SELECTED EXTRACT:
****************

The head of Iran's nuclear programme Ali Akbar Salehi said on national television that the new third generation centrifuges had a separation capacity six times that of its first-generation technology.

The announcement raised the stakes for the US president Barack Obama who is seeking to rally international support to force Iran to abandon its atomic programme. Mr Obama will host a nuclear disarmament summit in Washington next week aimed at strengthening international co-operation to safeguard nuclear materials and fight nuclear terrorism. But efforts to curb Iran's nuclear ambitions are certain to feature prominently.

Mr Obama's task has already been complicated by Turkey insisting it would it press for the nuclear disarmament of Israel as part of a nuclear-free Middle East even though Israel's prime minister, Benjamin Netanyahu, has decided to shun the gathering.

Turkey's stance, confirmed yesterday by the foreign ministry in Ankara, is a further sign that the undeclared arsenal of the Jewish state, which analysts put at up to 200 warheads, is unlikely to disappear as an issue as Western powers try to force Iran to halt its uranium -enrichment programme, the key part of Tehran's widely suspected bid to acquire nuclear weapons.

****************

RECORDS SUPPLIED:

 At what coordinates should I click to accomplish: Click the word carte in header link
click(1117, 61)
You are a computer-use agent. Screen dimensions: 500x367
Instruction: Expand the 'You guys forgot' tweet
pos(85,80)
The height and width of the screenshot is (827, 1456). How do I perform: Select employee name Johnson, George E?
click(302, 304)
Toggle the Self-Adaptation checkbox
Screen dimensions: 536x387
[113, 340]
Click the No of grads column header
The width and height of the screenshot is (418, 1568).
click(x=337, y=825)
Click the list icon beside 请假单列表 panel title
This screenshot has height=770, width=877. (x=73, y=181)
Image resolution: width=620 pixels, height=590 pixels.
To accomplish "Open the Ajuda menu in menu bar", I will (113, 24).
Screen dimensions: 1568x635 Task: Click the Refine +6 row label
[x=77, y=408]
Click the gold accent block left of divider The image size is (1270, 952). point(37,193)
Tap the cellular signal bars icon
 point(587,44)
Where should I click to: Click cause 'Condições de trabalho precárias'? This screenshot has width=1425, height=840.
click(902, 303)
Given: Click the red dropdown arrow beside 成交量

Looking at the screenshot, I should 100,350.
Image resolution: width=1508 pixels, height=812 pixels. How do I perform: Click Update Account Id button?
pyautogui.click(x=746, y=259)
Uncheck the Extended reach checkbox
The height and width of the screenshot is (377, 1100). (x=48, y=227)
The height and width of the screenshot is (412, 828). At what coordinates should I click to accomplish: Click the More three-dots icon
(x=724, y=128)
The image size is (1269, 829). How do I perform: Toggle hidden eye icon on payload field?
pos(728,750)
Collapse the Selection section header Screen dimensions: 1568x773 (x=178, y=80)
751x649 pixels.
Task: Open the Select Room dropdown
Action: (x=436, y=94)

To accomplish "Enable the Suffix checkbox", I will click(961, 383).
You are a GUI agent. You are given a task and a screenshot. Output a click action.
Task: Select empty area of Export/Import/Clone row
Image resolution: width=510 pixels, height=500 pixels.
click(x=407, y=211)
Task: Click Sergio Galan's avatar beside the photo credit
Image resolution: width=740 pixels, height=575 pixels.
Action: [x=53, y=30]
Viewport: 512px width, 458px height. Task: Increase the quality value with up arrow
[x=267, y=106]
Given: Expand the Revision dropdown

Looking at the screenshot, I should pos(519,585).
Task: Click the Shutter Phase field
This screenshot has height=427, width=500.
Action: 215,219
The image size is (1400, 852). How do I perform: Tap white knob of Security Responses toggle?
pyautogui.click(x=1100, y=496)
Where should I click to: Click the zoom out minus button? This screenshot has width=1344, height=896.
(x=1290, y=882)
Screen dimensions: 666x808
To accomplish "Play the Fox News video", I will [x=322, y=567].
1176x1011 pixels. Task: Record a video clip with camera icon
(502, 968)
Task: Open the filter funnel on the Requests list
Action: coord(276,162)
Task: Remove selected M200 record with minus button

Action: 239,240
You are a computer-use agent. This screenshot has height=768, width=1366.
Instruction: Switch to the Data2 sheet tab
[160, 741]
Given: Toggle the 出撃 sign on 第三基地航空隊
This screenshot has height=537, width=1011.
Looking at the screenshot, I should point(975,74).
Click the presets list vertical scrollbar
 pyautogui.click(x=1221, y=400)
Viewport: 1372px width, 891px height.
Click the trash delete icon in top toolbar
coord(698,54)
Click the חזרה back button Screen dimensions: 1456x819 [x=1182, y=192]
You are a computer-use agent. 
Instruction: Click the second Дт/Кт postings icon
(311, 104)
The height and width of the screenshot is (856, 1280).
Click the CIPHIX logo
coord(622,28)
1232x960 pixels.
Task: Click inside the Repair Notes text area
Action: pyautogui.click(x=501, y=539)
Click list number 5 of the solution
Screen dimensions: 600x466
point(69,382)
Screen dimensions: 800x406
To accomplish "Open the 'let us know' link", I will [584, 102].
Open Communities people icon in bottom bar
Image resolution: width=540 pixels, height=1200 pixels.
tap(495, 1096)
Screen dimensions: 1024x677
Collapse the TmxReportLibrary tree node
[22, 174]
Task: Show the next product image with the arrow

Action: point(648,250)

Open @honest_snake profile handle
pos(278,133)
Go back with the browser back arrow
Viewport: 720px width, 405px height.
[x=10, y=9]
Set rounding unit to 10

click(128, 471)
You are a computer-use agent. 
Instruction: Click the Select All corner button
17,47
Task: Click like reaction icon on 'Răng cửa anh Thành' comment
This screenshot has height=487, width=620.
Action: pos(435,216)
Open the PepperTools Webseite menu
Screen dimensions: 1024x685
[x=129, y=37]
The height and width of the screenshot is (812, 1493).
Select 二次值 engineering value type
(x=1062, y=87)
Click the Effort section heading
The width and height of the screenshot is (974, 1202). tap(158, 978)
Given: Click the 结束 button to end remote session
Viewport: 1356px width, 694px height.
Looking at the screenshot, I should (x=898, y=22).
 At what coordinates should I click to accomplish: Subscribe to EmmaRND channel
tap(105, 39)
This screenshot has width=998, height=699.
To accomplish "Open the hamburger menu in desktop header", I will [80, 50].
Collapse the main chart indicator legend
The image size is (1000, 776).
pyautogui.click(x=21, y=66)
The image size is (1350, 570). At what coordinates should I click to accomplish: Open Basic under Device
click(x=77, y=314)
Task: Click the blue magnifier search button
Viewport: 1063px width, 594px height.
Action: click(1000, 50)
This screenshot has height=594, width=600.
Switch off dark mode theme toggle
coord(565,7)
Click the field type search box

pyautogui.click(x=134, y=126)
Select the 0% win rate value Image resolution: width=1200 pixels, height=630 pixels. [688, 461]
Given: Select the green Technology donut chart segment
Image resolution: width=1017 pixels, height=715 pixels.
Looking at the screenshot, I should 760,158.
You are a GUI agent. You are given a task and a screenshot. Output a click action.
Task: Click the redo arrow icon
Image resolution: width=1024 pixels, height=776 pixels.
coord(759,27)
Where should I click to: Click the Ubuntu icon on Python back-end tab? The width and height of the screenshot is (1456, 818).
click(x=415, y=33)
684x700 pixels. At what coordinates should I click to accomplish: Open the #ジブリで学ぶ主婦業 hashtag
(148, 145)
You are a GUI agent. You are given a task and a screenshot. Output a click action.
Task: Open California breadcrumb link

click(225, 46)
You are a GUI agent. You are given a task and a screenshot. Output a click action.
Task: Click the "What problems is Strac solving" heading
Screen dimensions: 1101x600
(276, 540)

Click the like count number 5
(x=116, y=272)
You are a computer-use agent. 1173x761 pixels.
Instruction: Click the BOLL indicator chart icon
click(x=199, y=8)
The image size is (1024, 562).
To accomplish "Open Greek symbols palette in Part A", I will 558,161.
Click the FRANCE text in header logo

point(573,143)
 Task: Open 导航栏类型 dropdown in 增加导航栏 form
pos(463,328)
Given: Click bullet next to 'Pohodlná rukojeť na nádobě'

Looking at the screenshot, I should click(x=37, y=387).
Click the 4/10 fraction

****************

REQUIRED TASKS:
a – In the news excerpt about Iran's nuclear program, reproduce everything from "The head of" down to "shun the gathering." word for word.
b – List every person named in the news excerpt about Iran's nuclear program.
c – Write the next part of the news excerpt about Iran's nuclear program, picking up after its final sentence.
The rows are not needed for anything here.

ANSWERS TO THE PROBLEMS:
a –
The head of Iran's nuclear programme Ali Akbar Salehi said on national television that the new third generation centrifuges had a separation capacity six times that of its first-generation technology.

The announcement raised the stakes for the US president Barack Obama who is seeking to rally international support to force Iran to abandon its atomic programme. Mr Obama will host a nuclear disarmament summit in Washington next week aimed at strengthening international co-operation to safeguard nuclear materials and fight nuclear terrorism. But efforts to curb Iran's nuclear ambitions are certain to feature prominently.

Mr Obama's task has already been complicated by Turkey insisting it would it press for the nuclear disarmament of Israel as part of a nuclear-free Middle East even though Israel's prime minister, Benjamin Netanyahu, has decided to shun the gathering.

b –
Ali Akbar Salehi
Barack Obama
Benjamin Netanyahu

c –
Mr Netanyahu announced his decision not to attend amid reports that both Turkey and Egypt intended to use the 47-nation nuclear security summit to turn the spotlight on Israel. He will be replaced by Dan Meridor, his deputy and Israel's minister in charge of intelligence and atomic energy. .

"Recently we learnt some countries were going to use it [the conference] as a means to bash Israel," an official in Jerusalem said. But other sources contended that the Israeli prime minister was also staying away from Washington to avoid another confrontation with Mr Obama over his refusal to abandon settlement construction in East Jerusalem.

Officially, Jerusalem's nuclear policy is one of "ambiguity", coupled with the assurance that it will not be the first to introduce nuclear weapons into the region. For its part, Washington has kept a strict silence on the question, even though most experts believe Israel is a nuclear power.

Yesterday, the White House downplayed Mr Netanyahu's absence. It will be more than made up for by the attendance of China's President Hu Jintao. "We obviously would like to have the prime minister, but the deputy prime minister will be leading the delegation, and it will be a robust Israeli delegation," General James Jones, Mr Obama's national security adviser, said as President Obama returned to Washington from Prague where he signed a nuclear arms reduction pact with the Russian President Dmitry Medvedev.

The conference is the latest of several events this year that Mr Obama hopes will bring his vision of a nuclear-free world, which he first outlined in a speech in the Czech capital in April 2009, a little nearer. This week the administration released an updated nuclear posture review, restricting the circumstances in which the US might use such weapons.

Next month, he goes to the UN for a conference to review the 1970 Nuclear Non-Proliferation Treaty, armed with evidence that established nuclear powers are cutting their arsenals. But the meeting is certain to see pressure by Arab states to force Israel to come clean on its own nuclear capabilities.